Exercise instructions: Please rewrite the listing below with every "GUI agent" changed to "interface agent", leaving everything else untouched.

Data entries:
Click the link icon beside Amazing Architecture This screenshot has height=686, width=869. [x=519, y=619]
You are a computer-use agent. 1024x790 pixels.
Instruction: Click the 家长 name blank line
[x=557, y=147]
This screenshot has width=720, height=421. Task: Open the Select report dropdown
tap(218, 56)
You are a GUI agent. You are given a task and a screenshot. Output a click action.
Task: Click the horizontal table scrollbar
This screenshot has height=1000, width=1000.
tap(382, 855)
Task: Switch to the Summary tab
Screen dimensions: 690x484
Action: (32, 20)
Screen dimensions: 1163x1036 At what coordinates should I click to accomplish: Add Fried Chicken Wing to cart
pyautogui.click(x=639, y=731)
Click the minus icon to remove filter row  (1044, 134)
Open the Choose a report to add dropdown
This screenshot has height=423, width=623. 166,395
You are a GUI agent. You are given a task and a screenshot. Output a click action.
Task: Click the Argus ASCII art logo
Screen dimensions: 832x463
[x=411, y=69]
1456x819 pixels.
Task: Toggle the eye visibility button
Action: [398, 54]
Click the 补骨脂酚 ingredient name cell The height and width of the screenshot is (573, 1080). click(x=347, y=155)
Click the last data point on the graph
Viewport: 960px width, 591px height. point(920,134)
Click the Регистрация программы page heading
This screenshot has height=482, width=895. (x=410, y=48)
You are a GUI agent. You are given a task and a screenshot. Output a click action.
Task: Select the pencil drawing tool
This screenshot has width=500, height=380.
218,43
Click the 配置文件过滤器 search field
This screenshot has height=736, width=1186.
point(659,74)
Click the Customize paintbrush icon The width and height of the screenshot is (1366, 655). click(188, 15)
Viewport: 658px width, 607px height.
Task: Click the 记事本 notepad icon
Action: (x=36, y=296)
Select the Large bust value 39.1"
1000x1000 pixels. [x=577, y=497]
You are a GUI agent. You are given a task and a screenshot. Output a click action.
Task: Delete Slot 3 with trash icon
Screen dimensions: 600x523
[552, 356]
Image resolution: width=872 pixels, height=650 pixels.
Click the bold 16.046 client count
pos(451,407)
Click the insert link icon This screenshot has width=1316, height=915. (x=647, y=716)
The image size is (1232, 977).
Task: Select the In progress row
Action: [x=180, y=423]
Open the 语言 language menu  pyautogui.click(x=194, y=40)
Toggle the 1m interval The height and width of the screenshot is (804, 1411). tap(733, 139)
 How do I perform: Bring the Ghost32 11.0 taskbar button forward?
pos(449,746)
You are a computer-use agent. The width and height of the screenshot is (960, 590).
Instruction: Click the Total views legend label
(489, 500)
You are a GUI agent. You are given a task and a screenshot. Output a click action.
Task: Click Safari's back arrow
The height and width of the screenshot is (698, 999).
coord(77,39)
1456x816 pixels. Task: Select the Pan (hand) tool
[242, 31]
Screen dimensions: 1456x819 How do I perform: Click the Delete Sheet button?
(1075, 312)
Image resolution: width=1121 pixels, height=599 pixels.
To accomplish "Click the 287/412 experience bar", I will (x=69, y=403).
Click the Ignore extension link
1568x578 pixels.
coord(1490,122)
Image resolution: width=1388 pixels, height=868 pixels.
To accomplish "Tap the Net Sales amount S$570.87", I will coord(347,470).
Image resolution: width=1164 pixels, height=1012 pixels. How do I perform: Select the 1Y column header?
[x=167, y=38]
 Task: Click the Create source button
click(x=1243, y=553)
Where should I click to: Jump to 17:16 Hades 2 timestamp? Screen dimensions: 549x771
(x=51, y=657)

Exercise result:
Click the link icon beside Amazing Architecture This screenshot has height=686, width=869. [x=519, y=619]
You are a computer-use agent. 1024x790 pixels.
Instruction: Click the 家长 name blank line
[x=557, y=147]
This screenshot has width=720, height=421. Task: Open the Select report dropdown
tap(218, 56)
You are a interface agent. You are given a task and a screenshot. Output a click action.
Task: Click the horizontal table scrollbar
This screenshot has height=1000, width=1000.
tap(382, 855)
Task: Switch to the Summary tab
Screen dimensions: 690x484
Action: (32, 20)
Screen dimensions: 1163x1036 At what coordinates should I click to accomplish: Add Fried Chicken Wing to cart
pyautogui.click(x=639, y=731)
Click the minus icon to remove filter row  (1044, 134)
Open the Choose a report to add dropdown
This screenshot has height=423, width=623. 166,395
You are a interface agent. You are given a task and a screenshot. Output a click action.
Task: Click the Argus ASCII art logo
Screen dimensions: 832x463
[x=411, y=69]
1456x819 pixels.
Task: Toggle the eye visibility button
Action: [398, 54]
Click the 补骨脂酚 ingredient name cell The height and width of the screenshot is (573, 1080). click(x=347, y=155)
Click the last data point on the graph
Viewport: 960px width, 591px height. point(920,134)
Click the Регистрация программы page heading
This screenshot has height=482, width=895. (x=410, y=48)
You are a interface agent. You are given a task and a screenshot. Output a click action.
Task: Select the pencil drawing tool
This screenshot has width=500, height=380.
218,43
Click the 配置文件过滤器 search field
This screenshot has height=736, width=1186.
point(659,74)
Click the Customize paintbrush icon The width and height of the screenshot is (1366, 655). click(188, 15)
Viewport: 658px width, 607px height.
Task: Click the 记事本 notepad icon
Action: (x=36, y=296)
Select the Large bust value 39.1"
1000x1000 pixels. [x=577, y=497]
You are a interface agent. You are given a task and a screenshot. Output a click action.
Task: Delete Slot 3 with trash icon
Screen dimensions: 600x523
[552, 356]
Image resolution: width=872 pixels, height=650 pixels.
Click the bold 16.046 client count
pos(451,407)
Click the insert link icon This screenshot has width=1316, height=915. (x=647, y=716)
The image size is (1232, 977).
Task: Select the In progress row
Action: [x=180, y=423]
Open the 语言 language menu  pyautogui.click(x=194, y=40)
Toggle the 1m interval The height and width of the screenshot is (804, 1411). tap(733, 139)
 How do I perform: Bring the Ghost32 11.0 taskbar button forward?
pos(449,746)
You are a computer-use agent. The width and height of the screenshot is (960, 590).
Instruction: Click the Total views legend label
(489, 500)
You are a interface agent. You are given a task and a screenshot. Output a click action.
Task: Click Safari's back arrow
The height and width of the screenshot is (698, 999).
coord(77,39)
1456x816 pixels. Task: Select the Pan (hand) tool
[242, 31]
Screen dimensions: 1456x819 How do I perform: Click the Delete Sheet button?
(1075, 312)
Image resolution: width=1121 pixels, height=599 pixels.
To accomplish "Click the 287/412 experience bar", I will (x=69, y=403).
Click the Ignore extension link
1568x578 pixels.
coord(1490,122)
Image resolution: width=1388 pixels, height=868 pixels.
To accomplish "Tap the Net Sales amount S$570.87", I will coord(347,470).
Image resolution: width=1164 pixels, height=1012 pixels. How do I perform: Select the 1Y column header?
[x=167, y=38]
 Task: Click the Create source button
click(x=1243, y=553)
Where should I click to: Jump to 17:16 Hades 2 timestamp? Screen dimensions: 549x771
(x=51, y=657)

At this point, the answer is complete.